What is needed: Note the line containing "Select author John Geddie"; from it through the last line below, give only those lines again, exactly, both ends included, skipping pictures.

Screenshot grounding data

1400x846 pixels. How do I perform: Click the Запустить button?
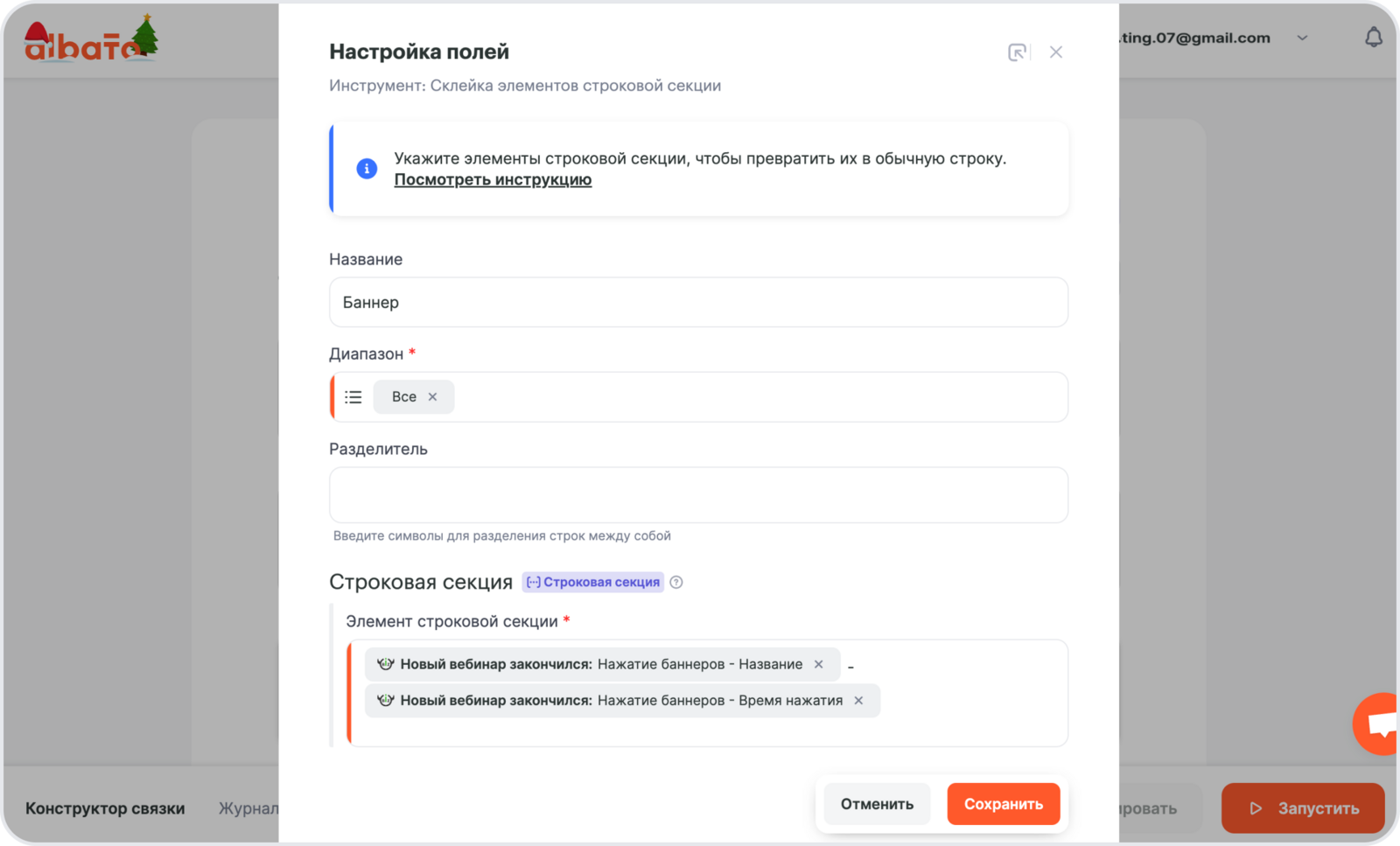click(x=1303, y=808)
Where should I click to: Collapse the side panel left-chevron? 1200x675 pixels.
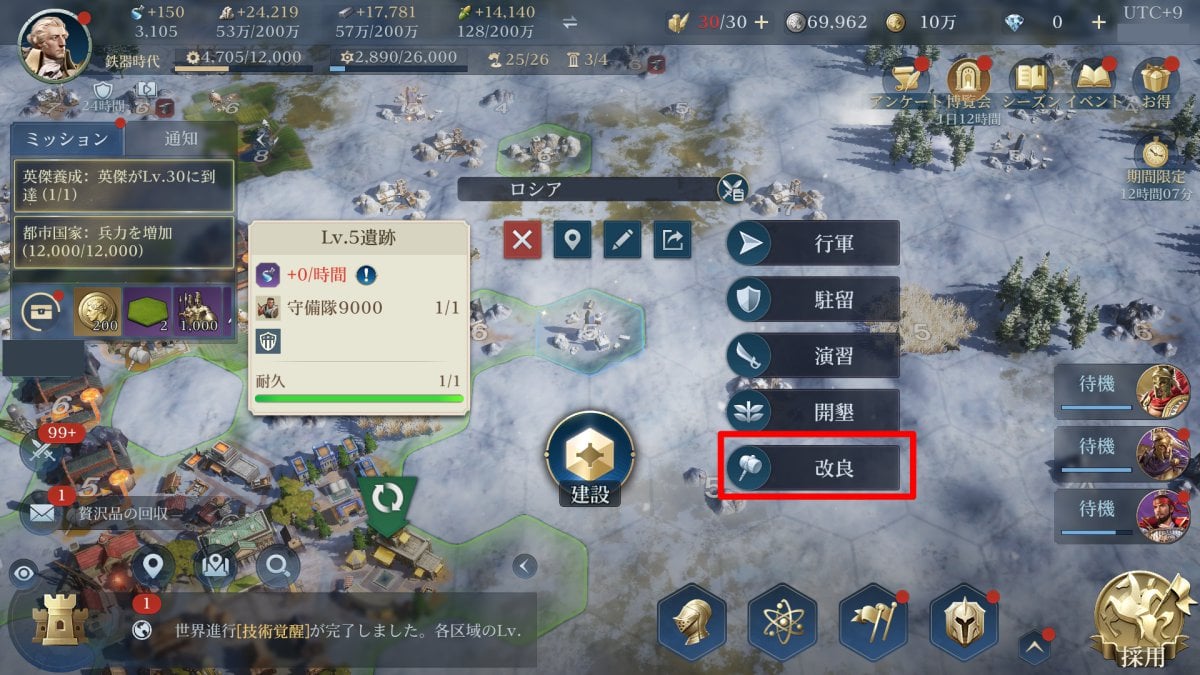[525, 566]
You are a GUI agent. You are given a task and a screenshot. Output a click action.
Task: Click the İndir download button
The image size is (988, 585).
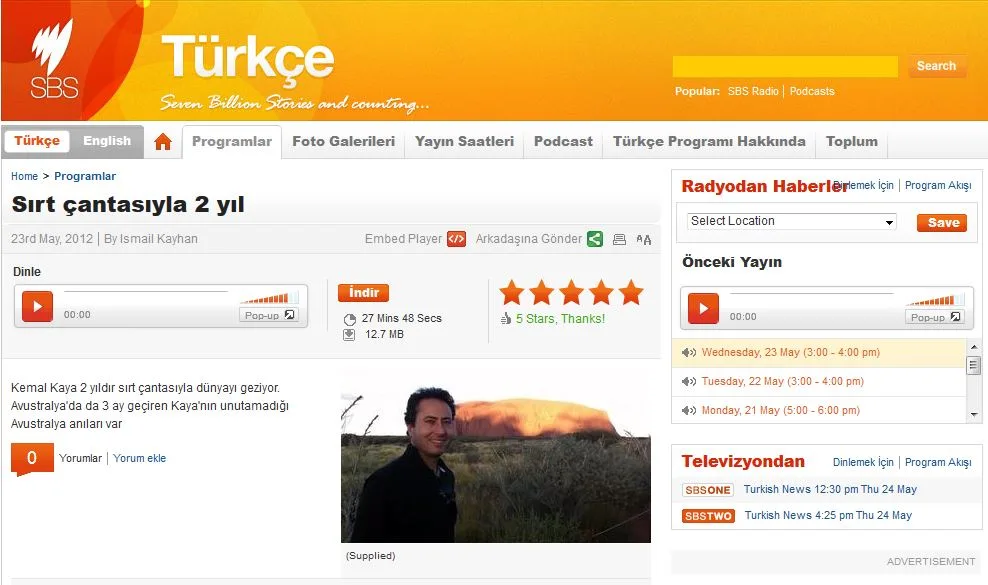coord(363,293)
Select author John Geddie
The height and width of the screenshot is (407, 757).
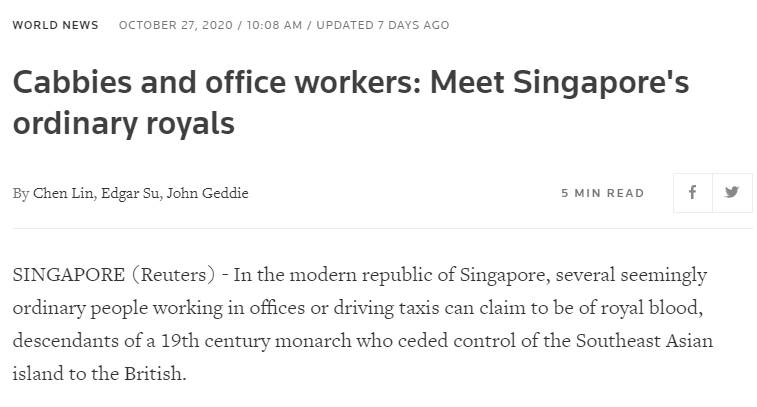click(207, 193)
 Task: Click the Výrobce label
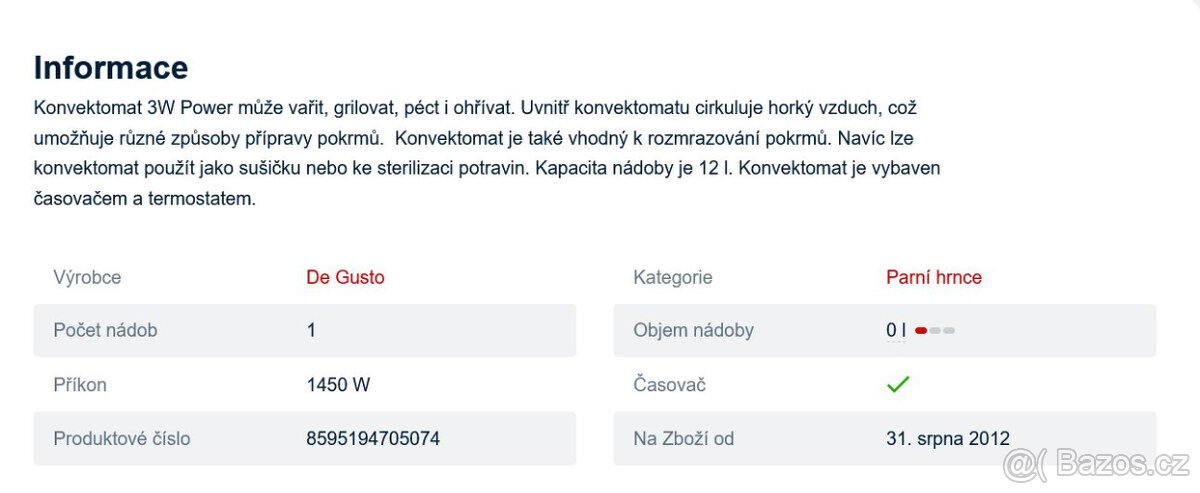87,277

Task answer:
Select author John Geddie
The height and width of the screenshot is (407, 757).
click(207, 193)
 Task: Click the Výrobce label
87,277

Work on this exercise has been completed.